WHAT TO PRODUCE
Could you write out the line containing "The width and height of the screenshot is (644, 291)." and all the lines below it in the data, exactly, through the final one and nothing else?

[SOURCE DATA Boundary: Start]

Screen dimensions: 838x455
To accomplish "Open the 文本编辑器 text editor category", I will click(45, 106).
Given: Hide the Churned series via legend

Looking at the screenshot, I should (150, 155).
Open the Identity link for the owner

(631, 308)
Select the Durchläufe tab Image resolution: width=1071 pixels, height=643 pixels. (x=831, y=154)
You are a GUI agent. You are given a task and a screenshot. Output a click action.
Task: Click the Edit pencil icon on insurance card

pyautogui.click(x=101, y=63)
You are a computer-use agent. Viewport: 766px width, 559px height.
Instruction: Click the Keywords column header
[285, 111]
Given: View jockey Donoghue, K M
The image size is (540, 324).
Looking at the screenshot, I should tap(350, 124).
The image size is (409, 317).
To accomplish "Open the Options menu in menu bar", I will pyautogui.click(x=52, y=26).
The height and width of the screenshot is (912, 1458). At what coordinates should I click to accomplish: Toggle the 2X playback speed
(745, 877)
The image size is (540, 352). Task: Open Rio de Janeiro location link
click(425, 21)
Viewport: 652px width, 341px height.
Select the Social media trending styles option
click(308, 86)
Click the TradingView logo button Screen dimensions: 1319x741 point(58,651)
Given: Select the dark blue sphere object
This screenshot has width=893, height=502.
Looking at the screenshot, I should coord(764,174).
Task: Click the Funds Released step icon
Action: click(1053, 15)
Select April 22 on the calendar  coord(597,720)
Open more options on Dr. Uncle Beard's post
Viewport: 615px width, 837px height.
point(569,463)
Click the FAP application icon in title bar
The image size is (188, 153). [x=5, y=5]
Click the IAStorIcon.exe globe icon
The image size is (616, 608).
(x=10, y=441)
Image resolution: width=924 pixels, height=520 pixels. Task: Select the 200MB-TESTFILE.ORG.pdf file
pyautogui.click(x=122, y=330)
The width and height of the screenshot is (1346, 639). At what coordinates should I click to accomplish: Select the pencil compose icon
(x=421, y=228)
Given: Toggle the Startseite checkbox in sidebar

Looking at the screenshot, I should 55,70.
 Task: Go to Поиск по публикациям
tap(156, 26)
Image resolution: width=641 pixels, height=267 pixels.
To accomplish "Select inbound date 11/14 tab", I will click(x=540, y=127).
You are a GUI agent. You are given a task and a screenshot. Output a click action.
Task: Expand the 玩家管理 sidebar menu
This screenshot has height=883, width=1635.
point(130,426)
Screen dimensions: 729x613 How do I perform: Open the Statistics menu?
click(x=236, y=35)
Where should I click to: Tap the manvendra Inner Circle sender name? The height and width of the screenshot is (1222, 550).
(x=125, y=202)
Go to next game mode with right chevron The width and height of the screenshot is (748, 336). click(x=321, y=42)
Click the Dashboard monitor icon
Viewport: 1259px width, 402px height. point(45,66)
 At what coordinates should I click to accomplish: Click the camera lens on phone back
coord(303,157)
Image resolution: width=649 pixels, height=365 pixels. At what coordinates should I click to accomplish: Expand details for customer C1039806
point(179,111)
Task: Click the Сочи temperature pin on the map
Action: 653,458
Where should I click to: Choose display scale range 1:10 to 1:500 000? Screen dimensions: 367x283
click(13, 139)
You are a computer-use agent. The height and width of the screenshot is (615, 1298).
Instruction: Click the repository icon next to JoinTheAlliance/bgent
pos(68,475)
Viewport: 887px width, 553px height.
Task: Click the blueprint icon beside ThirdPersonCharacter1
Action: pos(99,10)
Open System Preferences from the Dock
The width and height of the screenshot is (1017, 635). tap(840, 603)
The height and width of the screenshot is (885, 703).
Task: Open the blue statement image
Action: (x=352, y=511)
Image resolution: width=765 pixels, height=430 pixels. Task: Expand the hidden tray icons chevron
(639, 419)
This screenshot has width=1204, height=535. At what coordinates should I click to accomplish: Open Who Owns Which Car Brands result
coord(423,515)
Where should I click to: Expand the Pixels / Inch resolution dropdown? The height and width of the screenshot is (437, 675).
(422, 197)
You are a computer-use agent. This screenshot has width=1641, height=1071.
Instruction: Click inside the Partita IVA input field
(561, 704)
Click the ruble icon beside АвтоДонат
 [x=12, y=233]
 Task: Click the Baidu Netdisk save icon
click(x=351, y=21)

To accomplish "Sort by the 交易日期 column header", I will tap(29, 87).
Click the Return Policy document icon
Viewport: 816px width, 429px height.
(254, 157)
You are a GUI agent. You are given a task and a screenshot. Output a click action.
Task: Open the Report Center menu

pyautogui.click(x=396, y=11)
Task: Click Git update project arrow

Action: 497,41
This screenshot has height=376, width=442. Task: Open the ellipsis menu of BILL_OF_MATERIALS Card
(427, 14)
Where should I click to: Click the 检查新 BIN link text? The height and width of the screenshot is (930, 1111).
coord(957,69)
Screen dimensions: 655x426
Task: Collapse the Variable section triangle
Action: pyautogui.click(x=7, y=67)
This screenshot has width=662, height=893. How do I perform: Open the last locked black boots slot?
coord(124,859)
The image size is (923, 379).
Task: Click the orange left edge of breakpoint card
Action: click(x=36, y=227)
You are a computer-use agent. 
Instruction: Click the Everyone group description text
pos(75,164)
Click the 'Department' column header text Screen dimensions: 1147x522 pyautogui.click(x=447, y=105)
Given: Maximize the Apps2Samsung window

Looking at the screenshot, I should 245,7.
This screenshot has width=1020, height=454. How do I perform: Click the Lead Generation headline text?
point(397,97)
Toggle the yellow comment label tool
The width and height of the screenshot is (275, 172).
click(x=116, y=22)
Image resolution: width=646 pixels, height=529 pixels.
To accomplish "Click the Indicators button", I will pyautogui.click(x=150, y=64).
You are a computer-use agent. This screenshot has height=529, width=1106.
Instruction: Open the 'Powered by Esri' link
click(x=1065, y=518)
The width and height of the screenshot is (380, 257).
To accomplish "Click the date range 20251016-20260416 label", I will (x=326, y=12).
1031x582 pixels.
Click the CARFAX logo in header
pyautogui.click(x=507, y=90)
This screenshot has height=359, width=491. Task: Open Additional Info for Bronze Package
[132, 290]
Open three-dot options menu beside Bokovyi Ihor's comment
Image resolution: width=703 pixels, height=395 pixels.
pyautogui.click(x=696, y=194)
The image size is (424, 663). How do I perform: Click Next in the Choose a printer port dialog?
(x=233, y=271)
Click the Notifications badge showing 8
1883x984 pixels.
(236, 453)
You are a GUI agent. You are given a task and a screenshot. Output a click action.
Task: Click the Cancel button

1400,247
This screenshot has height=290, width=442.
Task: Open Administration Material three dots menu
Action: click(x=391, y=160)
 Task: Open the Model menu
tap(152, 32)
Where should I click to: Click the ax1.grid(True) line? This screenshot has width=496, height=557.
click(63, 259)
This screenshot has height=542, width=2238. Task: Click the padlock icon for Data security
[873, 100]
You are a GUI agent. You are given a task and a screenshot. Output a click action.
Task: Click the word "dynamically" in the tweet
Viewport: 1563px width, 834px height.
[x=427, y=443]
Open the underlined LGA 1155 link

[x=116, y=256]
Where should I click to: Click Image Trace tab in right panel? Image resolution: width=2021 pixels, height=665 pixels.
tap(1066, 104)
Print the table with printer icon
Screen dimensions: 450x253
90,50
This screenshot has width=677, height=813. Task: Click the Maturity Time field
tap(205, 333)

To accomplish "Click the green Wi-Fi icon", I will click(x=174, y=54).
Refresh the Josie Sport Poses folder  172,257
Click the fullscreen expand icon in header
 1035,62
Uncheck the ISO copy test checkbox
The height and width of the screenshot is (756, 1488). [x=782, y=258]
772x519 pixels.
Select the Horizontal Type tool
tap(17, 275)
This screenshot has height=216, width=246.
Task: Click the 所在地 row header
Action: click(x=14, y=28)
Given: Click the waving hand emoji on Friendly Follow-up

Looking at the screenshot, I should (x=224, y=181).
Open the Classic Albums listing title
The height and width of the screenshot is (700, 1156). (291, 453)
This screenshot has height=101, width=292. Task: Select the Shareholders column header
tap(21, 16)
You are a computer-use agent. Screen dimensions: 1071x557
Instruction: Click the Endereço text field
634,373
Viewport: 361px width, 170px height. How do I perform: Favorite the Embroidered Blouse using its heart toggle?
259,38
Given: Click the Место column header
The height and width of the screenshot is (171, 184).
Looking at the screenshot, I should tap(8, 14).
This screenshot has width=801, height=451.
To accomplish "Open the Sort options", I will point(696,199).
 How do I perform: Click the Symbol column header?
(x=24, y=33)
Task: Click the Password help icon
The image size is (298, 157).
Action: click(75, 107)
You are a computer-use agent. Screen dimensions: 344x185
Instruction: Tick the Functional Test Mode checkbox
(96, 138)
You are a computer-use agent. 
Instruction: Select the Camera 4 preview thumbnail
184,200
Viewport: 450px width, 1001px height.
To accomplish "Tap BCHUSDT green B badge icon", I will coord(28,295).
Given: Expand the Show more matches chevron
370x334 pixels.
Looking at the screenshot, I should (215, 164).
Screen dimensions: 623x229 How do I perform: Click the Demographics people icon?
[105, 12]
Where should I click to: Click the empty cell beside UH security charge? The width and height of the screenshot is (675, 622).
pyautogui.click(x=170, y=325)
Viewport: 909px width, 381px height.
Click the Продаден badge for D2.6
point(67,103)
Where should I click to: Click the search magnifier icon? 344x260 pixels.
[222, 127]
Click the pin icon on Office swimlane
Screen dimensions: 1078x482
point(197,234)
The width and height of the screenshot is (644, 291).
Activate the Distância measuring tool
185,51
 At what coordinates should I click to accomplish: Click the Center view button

[SOURCE DATA Boundary: End]

ANSWER TO THIS PROBLEM
The width and height of the screenshot is (644, 291).
Activate the Distância measuring tool
185,51
 At what coordinates should I click to accomplish: Click the Center view button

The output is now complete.